Keep your chin up, focus on you, work, family, and friends.
Post # 11
I am so, so sorry to hear about your heartbreak. It cannot be easy and I’m going to echo everyone else and recommend talking to a professional about it.
That being said,one of my friends recently married. This is her second engagement. The first one she was with the guy for six years, they got engaged and about two months after then engagement they broke up. She was heartbroken and thought she would never find love again. Six months after that she met her current husband. They just married last month.
Right now it may seem like this is it, that he all you could ever love, but you never know what the universer has planned.
BIG HUGS FOR YOU!
Post # 12
Oh no!! I am so sorry, I would be sad too. You did nothing wrong. He did. He should have been just as excited about it as you were and plan the big day as soon as possible and have a great time doing it… not put it off.
I know you are sad but if he can just toss you to the side after an engagement over a text message — I think you can do better! There are a lot of men who are active and excited in wedding planning and in relationships in general. You were needy and whiny because he kept putting your special day on the backburner!
Post # 13
I agree with the other bees. It might be hard to see this now when you’re in the midst of so much pain, but you deserve better than that, and you will be better off without him. He might be 34, but he sure doesn’t act like a grown man. Breaking off an engagement with a text? Who does that?! Believe me, it’s HIS loss not yours.
I promise you it will get better. Take care of yourself, let your friends and family take care of you, and have faith that every day that goes by it will hurt a little less. Hold your head high and remember that now you’re free to meet the REAL man of your dreams.
Post # 14
ALSO – I would have said the same thing in your situation. “I wish we never would have gotten engaged” — because he proposed and you were SO excited and then he basically just strung you along! That isn’t fair — If he didnt want to actually marry you, then he shouldn’t have proposed in the first place.
Post # 15
Chin up, girl. He’s obviously not the guy for you, and you should thank your lucky stars that you didn’t find out AFTER you married him. He would have driven you crazy with his flip-flopping and irrational behavior for the rest of your life!

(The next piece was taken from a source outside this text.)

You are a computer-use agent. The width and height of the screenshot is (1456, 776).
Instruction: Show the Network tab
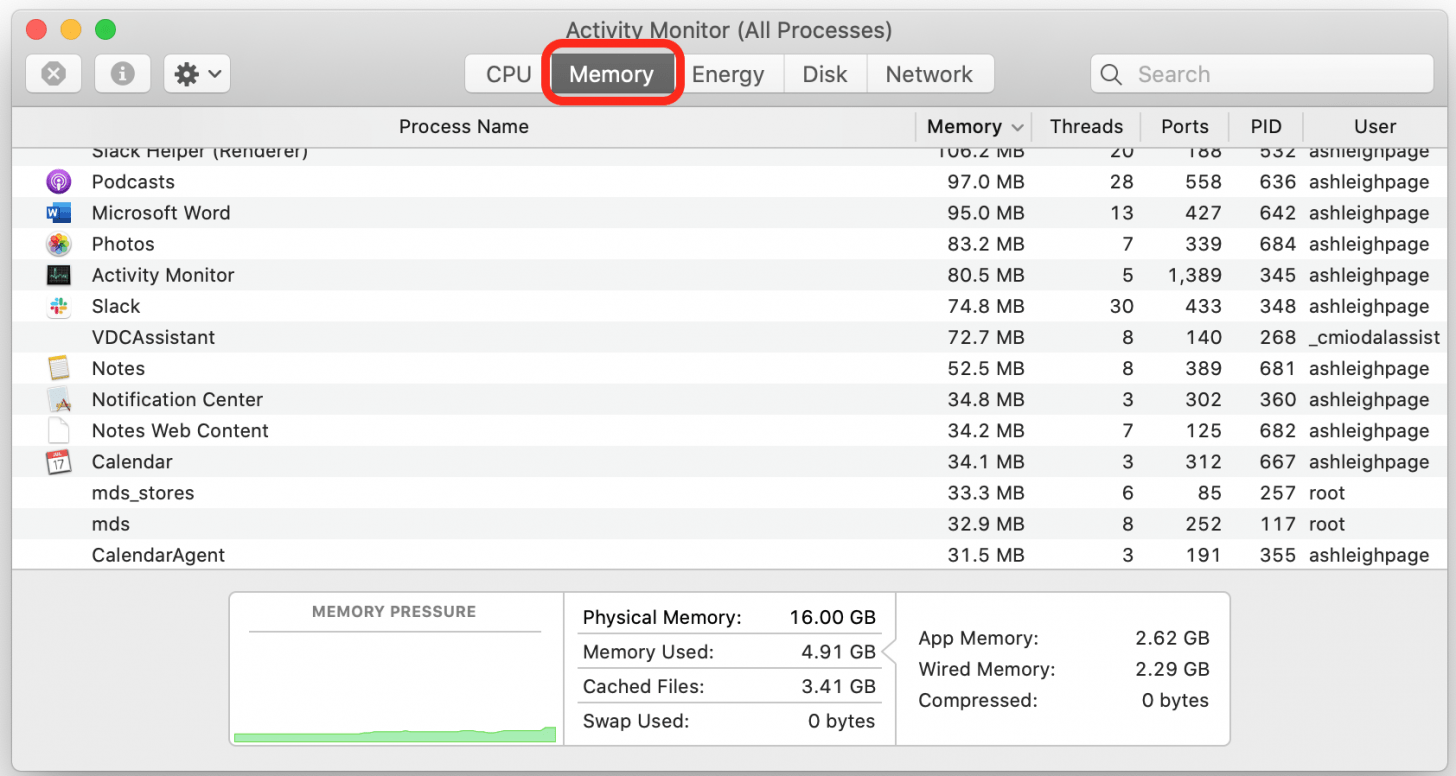[x=928, y=74]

Everything seems hopeless now – it always does in the immediate aftermath of a breakup – but look at this as a gift: You can stop wasting precious time on the wrong guy and start keeping an eye out for the right one. Take it from this 47-year-old first-time bride-to-be – he IS out there, and you don’t have to compromise!
Post # 16
i am so, so sorry. you did nothing wrong. you did nothing to deserve this.
from your post, it sounds like there was something weird going on with the boy – something very weird.
go to counseling to talk to someone about it. things WILL get better.